▶ **About this task**: The records need to be set down again exactly as they appear.

▶ **Data records**:
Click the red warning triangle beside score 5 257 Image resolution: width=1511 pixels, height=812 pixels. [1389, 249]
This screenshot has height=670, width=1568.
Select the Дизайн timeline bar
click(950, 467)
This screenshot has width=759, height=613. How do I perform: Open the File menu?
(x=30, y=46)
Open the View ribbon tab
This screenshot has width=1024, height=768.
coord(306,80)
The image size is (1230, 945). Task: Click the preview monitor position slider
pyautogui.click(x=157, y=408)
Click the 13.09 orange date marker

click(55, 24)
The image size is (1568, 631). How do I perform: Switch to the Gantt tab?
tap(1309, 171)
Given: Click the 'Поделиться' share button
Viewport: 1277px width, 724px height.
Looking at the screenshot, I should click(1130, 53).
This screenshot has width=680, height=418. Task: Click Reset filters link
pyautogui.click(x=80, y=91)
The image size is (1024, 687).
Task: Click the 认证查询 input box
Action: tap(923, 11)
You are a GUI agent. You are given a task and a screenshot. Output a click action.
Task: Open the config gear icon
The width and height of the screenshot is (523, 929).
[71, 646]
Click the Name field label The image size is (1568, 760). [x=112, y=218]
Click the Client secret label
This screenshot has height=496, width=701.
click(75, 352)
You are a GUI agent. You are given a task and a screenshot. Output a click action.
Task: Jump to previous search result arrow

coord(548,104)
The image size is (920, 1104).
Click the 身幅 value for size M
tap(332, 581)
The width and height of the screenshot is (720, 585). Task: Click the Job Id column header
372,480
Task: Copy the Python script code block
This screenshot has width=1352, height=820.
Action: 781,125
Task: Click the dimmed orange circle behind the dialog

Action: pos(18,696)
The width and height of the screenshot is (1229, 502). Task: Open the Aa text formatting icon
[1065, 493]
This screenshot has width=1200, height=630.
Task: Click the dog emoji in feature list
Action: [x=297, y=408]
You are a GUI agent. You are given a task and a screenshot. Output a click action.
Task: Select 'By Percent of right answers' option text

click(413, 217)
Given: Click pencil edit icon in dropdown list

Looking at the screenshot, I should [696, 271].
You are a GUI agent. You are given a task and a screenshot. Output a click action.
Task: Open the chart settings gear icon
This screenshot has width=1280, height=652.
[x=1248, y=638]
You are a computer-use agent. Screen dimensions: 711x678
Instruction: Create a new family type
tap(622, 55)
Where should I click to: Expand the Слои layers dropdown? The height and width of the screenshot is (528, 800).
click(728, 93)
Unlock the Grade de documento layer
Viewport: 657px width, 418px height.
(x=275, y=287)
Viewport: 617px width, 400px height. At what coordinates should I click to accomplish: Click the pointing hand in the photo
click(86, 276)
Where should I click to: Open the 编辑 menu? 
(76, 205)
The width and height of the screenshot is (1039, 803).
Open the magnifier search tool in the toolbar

▶ **Answer space**:
Click the red warning triangle beside score 5 257 Image resolution: width=1511 pixels, height=812 pixels. [1389, 249]
This screenshot has height=670, width=1568.
Select the Дизайн timeline bar
click(950, 467)
This screenshot has width=759, height=613. How do I perform: Open the File menu?
(x=30, y=46)
Open the View ribbon tab
This screenshot has width=1024, height=768.
coord(306,80)
The image size is (1230, 945). Task: Click the preview monitor position slider
pyautogui.click(x=157, y=408)
Click the 13.09 orange date marker

click(55, 24)
The image size is (1568, 631). How do I perform: Switch to the Gantt tab?
tap(1309, 171)
Given: Click the 'Поделиться' share button
Viewport: 1277px width, 724px height.
Looking at the screenshot, I should click(1130, 53).
This screenshot has width=680, height=418. Task: Click Reset filters link
pyautogui.click(x=80, y=91)
The image size is (1024, 687).
Task: Click the 认证查询 input box
Action: tap(923, 11)
You are a GUI agent. You are given a task and a screenshot. Output a click action.
Task: Open the config gear icon
The width and height of the screenshot is (523, 929).
[71, 646]
Click the Name field label The image size is (1568, 760). [x=112, y=218]
Click the Client secret label
This screenshot has height=496, width=701.
click(75, 352)
You are a GUI agent. You are given a task and a screenshot. Output a click action.
Task: Jump to previous search result arrow

coord(548,104)
The image size is (920, 1104).
Click the 身幅 value for size M
tap(332, 581)
The width and height of the screenshot is (720, 585). Task: Click the Job Id column header
372,480
Task: Copy the Python script code block
This screenshot has width=1352, height=820.
Action: 781,125
Task: Click the dimmed orange circle behind the dialog

Action: pos(18,696)
The width and height of the screenshot is (1229, 502). Task: Open the Aa text formatting icon
[1065, 493]
This screenshot has width=1200, height=630.
Task: Click the dog emoji in feature list
Action: [x=297, y=408]
You are a GUI agent. You are given a task and a screenshot. Output a click action.
Task: Select 'By Percent of right answers' option text

click(413, 217)
Given: Click pencil edit icon in dropdown list

Looking at the screenshot, I should [696, 271].
You are a GUI agent. You are given a task and a screenshot. Output a click action.
Task: Open the chart settings gear icon
This screenshot has width=1280, height=652.
[x=1248, y=638]
You are a computer-use agent. Screen dimensions: 711x678
Instruction: Create a new family type
tap(622, 55)
Where should I click to: Expand the Слои layers dropdown? The height and width of the screenshot is (528, 800).
click(728, 93)
Unlock the Grade de documento layer
Viewport: 657px width, 418px height.
(x=275, y=287)
Viewport: 617px width, 400px height. At what coordinates should I click to accomplish: Click the pointing hand in the photo
click(86, 276)
Where should I click to: Open the 编辑 menu? 
(76, 205)
The width and height of the screenshot is (1039, 803).
Open the magnifier search tool in the toolbar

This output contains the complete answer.